• _What you are asked to do_
Please go through all of the items below and change "Viewport" to "Display" wherever it occurs, keeping everything else the same.

>> Start Records for the task

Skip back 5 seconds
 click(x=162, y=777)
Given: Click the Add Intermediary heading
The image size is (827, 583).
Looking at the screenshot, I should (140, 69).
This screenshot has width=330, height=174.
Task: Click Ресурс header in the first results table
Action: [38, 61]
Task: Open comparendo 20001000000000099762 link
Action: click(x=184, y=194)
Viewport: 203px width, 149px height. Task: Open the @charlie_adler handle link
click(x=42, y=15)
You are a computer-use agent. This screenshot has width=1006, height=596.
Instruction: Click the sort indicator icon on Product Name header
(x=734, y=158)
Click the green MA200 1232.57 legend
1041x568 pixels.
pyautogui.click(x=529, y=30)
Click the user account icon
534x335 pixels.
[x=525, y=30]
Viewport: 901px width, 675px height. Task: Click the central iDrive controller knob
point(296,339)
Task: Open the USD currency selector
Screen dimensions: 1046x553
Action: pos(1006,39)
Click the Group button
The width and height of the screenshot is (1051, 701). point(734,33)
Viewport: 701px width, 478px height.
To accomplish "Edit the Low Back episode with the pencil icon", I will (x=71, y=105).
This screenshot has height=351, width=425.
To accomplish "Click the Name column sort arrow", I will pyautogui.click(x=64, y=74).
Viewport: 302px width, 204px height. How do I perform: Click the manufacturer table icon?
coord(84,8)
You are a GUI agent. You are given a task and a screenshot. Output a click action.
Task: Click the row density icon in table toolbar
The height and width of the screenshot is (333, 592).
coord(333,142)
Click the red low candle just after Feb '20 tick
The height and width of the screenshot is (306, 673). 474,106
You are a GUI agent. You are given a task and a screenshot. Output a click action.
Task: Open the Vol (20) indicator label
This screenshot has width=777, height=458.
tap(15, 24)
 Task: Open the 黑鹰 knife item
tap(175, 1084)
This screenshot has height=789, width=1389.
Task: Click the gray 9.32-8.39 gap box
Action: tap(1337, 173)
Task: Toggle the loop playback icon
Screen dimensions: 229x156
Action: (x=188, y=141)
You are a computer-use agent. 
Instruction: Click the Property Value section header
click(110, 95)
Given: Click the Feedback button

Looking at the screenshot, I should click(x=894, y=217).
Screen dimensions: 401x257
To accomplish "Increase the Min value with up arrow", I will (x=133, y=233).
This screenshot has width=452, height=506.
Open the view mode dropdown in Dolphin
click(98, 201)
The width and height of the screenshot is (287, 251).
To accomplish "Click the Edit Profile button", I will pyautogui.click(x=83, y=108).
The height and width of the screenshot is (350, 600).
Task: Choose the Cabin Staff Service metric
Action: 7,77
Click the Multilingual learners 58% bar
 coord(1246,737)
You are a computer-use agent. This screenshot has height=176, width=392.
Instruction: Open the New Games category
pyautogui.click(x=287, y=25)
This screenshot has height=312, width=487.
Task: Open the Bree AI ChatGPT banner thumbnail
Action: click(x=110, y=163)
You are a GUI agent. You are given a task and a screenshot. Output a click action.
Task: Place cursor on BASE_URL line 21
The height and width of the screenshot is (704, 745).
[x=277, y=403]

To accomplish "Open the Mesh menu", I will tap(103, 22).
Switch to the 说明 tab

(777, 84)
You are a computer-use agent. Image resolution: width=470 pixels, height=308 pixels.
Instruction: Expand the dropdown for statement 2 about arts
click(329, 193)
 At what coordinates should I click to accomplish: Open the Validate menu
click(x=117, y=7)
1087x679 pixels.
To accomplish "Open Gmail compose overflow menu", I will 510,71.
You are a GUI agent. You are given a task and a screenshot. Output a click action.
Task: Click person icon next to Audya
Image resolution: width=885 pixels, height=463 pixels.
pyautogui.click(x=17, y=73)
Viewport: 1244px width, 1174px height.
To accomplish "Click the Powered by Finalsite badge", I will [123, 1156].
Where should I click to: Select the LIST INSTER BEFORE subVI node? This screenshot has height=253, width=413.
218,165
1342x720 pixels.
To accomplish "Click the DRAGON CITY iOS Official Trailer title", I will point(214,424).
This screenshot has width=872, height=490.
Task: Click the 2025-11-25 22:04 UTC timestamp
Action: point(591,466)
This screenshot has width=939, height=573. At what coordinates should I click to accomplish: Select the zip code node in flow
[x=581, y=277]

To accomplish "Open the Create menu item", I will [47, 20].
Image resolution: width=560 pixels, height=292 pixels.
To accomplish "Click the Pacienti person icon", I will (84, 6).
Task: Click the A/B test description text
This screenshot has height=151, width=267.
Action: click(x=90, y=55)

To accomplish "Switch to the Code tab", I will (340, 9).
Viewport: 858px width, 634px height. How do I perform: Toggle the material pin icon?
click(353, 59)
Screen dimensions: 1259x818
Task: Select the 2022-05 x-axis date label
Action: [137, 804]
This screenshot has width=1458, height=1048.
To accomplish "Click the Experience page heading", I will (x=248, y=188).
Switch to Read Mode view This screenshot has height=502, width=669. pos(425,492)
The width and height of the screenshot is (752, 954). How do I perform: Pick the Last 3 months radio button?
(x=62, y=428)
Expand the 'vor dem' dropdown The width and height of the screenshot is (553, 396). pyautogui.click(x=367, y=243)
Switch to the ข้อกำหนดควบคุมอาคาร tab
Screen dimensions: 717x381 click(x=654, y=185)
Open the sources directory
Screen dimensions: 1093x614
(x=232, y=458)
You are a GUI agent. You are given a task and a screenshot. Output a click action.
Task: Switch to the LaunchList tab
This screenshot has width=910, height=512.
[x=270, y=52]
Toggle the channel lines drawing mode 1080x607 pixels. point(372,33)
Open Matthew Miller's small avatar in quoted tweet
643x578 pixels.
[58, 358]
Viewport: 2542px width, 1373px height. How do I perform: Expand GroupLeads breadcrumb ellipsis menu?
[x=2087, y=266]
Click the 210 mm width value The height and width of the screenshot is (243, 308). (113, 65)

>> End Records for the task

• _Task response_
Skip back 5 seconds
 click(x=162, y=777)
Given: Click the Add Intermediary heading
The image size is (827, 583).
Looking at the screenshot, I should (140, 69).
This screenshot has width=330, height=174.
Task: Click Ресурс header in the first results table
Action: [38, 61]
Task: Open comparendo 20001000000000099762 link
Action: click(x=184, y=194)
Display: 203px width, 149px height. Task: Open the @charlie_adler handle link
click(x=42, y=15)
You are a computer-use agent. This screenshot has width=1006, height=596.
Instruction: Click the sort indicator icon on Product Name header
(x=734, y=158)
Click the green MA200 1232.57 legend
1041x568 pixels.
pyautogui.click(x=529, y=30)
Click the user account icon
534x335 pixels.
[x=525, y=30]
Display: 901px width, 675px height. Task: Click the central iDrive controller knob
point(296,339)
Task: Open the USD currency selector
Screen dimensions: 1046x553
Action: pos(1006,39)
Click the Group button
The width and height of the screenshot is (1051, 701). point(734,33)
Display: 701px width, 478px height.
To accomplish "Edit the Low Back episode with the pencil icon", I will (x=71, y=105).
This screenshot has height=351, width=425.
To accomplish "Click the Name column sort arrow", I will pyautogui.click(x=64, y=74).
Display: 302px width, 204px height. How do I perform: Click the manufacturer table icon?
coord(84,8)
You are a GUI agent. You are given a task and a screenshot. Output a click action.
Task: Click the row density icon in table toolbar
The height and width of the screenshot is (333, 592).
coord(333,142)
Click the red low candle just after Feb '20 tick
The height and width of the screenshot is (306, 673). 474,106
You are a GUI agent. You are given a task and a screenshot. Output a click action.
Task: Open the Vol (20) indicator label
This screenshot has width=777, height=458.
tap(15, 24)
 Task: Open the 黑鹰 knife item
tap(175, 1084)
This screenshot has height=789, width=1389.
Task: Click the gray 9.32-8.39 gap box
Action: tap(1337, 173)
Task: Toggle the loop playback icon
Screen dimensions: 229x156
Action: (x=188, y=141)
You are a computer-use agent. 
Instruction: Click the Property Value section header
click(110, 95)
Given: Click the Feedback button

Looking at the screenshot, I should click(x=894, y=217).
Screen dimensions: 401x257
To accomplish "Increase the Min value with up arrow", I will (x=133, y=233).
This screenshot has width=452, height=506.
Open the view mode dropdown in Dolphin
click(98, 201)
The width and height of the screenshot is (287, 251).
To accomplish "Click the Edit Profile button", I will pyautogui.click(x=83, y=108).
The height and width of the screenshot is (350, 600).
Task: Choose the Cabin Staff Service metric
Action: 7,77
Click the Multilingual learners 58% bar
 coord(1246,737)
You are a computer-use agent. This screenshot has height=176, width=392.
Instruction: Open the New Games category
pyautogui.click(x=287, y=25)
This screenshot has height=312, width=487.
Task: Open the Bree AI ChatGPT banner thumbnail
Action: click(x=110, y=163)
You are a GUI agent. You are given a task and a screenshot. Output a click action.
Task: Place cursor on BASE_URL line 21
The height and width of the screenshot is (704, 745).
[x=277, y=403]

To accomplish "Open the Mesh menu", I will tap(103, 22).
Switch to the 说明 tab

(777, 84)
You are a computer-use agent. Image resolution: width=470 pixels, height=308 pixels.
Instruction: Expand the dropdown for statement 2 about arts
click(329, 193)
 At what coordinates should I click to accomplish: Open the Validate menu
click(x=117, y=7)
1087x679 pixels.
To accomplish "Open Gmail compose overflow menu", I will 510,71.
You are a GUI agent. You are given a task and a screenshot. Output a click action.
Task: Click person icon next to Audya
Image resolution: width=885 pixels, height=463 pixels.
pyautogui.click(x=17, y=73)
Display: 1244px width, 1174px height.
To accomplish "Click the Powered by Finalsite badge", I will [123, 1156].
Where should I click to: Select the LIST INSTER BEFORE subVI node? This screenshot has height=253, width=413.
218,165
1342x720 pixels.
To accomplish "Click the DRAGON CITY iOS Official Trailer title", I will point(214,424).
This screenshot has width=872, height=490.
Task: Click the 2025-11-25 22:04 UTC timestamp
Action: point(591,466)
This screenshot has width=939, height=573. At what coordinates should I click to accomplish: Select the zip code node in flow
[x=581, y=277]

To accomplish "Open the Create menu item", I will [47, 20].
Image resolution: width=560 pixels, height=292 pixels.
To accomplish "Click the Pacienti person icon", I will (84, 6).
Task: Click the A/B test description text
This screenshot has height=151, width=267.
Action: click(x=90, y=55)

To accomplish "Switch to the Code tab", I will (340, 9).
Display: 858px width, 634px height. How do I perform: Toggle the material pin icon?
click(353, 59)
Screen dimensions: 1259x818
Task: Select the 2022-05 x-axis date label
Action: [137, 804]
This screenshot has width=1458, height=1048.
To accomplish "Click the Experience page heading", I will (x=248, y=188).
Switch to Read Mode view This screenshot has height=502, width=669. pos(425,492)
The width and height of the screenshot is (752, 954). How do I perform: Pick the Last 3 months radio button?
(x=62, y=428)
Expand the 'vor dem' dropdown The width and height of the screenshot is (553, 396). pyautogui.click(x=367, y=243)
Switch to the ข้อกำหนดควบคุมอาคาร tab
Screen dimensions: 717x381 click(x=654, y=185)
Open the sources directory
Screen dimensions: 1093x614
(x=232, y=458)
You are a GUI agent. You are given a task and a screenshot. Output a click action.
Task: Switch to the LaunchList tab
This screenshot has width=910, height=512.
[x=270, y=52]
Toggle the channel lines drawing mode 1080x607 pixels. point(372,33)
Open Matthew Miller's small avatar in quoted tweet
643x578 pixels.
[58, 358]
Display: 2542px width, 1373px height. How do I perform: Expand GroupLeads breadcrumb ellipsis menu?
[x=2087, y=266]
Click the 210 mm width value The height and width of the screenshot is (243, 308). (113, 65)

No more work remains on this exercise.